Het is vooral dank zij de opgang van de philosophie van Descartes, dat de theorieën van de pluraliteit en de oneindigheid der werelden veld hebben gewonnen in de 17de eeuw, zodat Addison in 1693 kon verklaren dat het Descartes was die de glazen sferen vernietigde, welke de grillen der oudheid boven onze hoofden hadden geplaatst. De verspreiding van de gedachten van Bruno bleef veeleer beperkt tot de Engelse literatuur op het einde van de 16de eeuw, en er is alle reden om aan te nemen dat zijn optreden in de Londense wereld tussen de jaren 1583 en 1586 van verregaande betekenis is geweest voor de ontwikkeling van de poëzie van Sidney, Fulke Greville en Shakespeare. Dit is echter een aspect dat door Lovejoy niet wordt aangeraakt; er ligt hier nog een onontgonnen studieveld voor diegenen, die de overlevering der ideeën wensen na te gaan. Grote omzichtigheid is echter geboden, want het is meestal zeer moeilijk een onderscheid te maken tussen ideeën, die algemeen gangbaar zijn, en deze die we oorspronkelijk kunnen noemen. Trouwens, oorspronkelijkheid is eerder zeldzaam, terwijl de uiting der gedachten dikwijls verward is omdat het denken van de kunstenaars beroep doet op beelden en vergelijkingen om de abstracte redenering te verduidelijken. Men zou misschien zelfs mogen beweren dat, moesten we aan de denkers het gebruik van de beeldspraak ontzeggen, het ontwikkelen van hun gedachtengang hun heel wat moeilijkheden zou opleveren.

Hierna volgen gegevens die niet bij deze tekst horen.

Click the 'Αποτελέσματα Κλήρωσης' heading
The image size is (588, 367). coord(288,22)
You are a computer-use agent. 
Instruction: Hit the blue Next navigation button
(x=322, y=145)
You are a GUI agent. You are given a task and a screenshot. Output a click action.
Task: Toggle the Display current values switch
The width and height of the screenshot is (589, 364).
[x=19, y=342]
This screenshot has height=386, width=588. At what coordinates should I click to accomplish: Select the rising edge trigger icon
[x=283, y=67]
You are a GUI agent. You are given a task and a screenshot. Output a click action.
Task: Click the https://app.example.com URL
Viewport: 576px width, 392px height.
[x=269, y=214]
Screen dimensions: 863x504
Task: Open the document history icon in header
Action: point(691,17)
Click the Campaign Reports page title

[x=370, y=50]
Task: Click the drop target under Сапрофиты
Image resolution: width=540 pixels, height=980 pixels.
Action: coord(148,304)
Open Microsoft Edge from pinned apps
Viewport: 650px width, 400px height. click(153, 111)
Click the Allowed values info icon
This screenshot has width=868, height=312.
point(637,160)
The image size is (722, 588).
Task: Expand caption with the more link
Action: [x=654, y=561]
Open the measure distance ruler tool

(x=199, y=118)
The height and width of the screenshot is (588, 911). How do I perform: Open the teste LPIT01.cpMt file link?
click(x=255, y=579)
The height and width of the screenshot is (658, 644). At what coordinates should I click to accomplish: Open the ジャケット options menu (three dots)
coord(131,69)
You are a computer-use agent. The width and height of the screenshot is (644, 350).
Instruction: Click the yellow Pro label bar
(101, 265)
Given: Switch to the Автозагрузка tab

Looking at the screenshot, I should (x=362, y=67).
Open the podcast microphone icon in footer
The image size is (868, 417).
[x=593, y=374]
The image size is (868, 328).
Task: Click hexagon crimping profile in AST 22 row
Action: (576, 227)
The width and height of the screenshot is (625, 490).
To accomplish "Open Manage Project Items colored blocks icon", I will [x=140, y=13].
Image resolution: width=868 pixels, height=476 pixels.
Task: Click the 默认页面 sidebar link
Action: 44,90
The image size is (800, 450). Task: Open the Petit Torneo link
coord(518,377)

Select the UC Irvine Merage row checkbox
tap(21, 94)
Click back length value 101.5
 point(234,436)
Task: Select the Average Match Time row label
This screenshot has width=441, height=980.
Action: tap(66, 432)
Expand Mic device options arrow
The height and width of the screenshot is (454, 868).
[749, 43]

Trekken we nu de historische lijn verder, dan zullen we, na tal van nevenfiguren, de philosoof Leibniz op onze weg ontmoeten, een bekend en enthousiast verdediger van de idee van de Grote Keten. Lovejoy kan dan ook volledig terecht beweren dat gedurende de 18de eeuw deze opvatting van het heelal haar volle ontplooiing vond. De meeste kunstenaars aarzelden niet de gedachten van Leibniz in hun werken te betrekken, en we hoeven in dit verband slechts te wijzen op de figuur van Alexander Pope. Maar zoals welbekend knoopte Leibniz aan zijn opvatting van de continue ladder van het heelal ook een optimistische levensopvatting vast, die algemeen verbreid werd langs de weg van de tot op onze dagen bekende phrase ‘tout est pour le mieux dans le meilleur des mondes possibles’. Gezien God niet anders dan de best mogelijke wereld kon hebben geschapen of gekozen, lag het voor de hand dat de kwaden die zich aan ons in de wereld voordoen alleen konden geïnterpreteerd worden als noodzakelijk voor het welzijn van het geheel; op analoge manier werd het individuele lijden beschouwd als noodzakelijk tot het geluk van de gehele mensheid. Slechts één groot auteur verzette zich tegen dergelijke optimistische
| |
| |
redeneringen, namelijk Voltaire. Hij kwam op tegen een opvatting die voorhield dat het kwaad noodzakelijkerwijze in de wereld moet voorhanden zijn en verhing de bordjes met te zeggen dat de ‘optimisten’ veeleer zouden moeten gekweld worden door de gedachte aan het noodzakelijk kwaad. Inderdaad, de stelling dat de volmaaktheid van het geheel afhangt van de onvolmaaktheid der onderdelen, werd door Voltaire dan ook op zijn gekende ironische wijze geresumeerd in het couplet:
Vous composerez dans ce chaos fatal
Des malheurs de chaque être un bonheur général.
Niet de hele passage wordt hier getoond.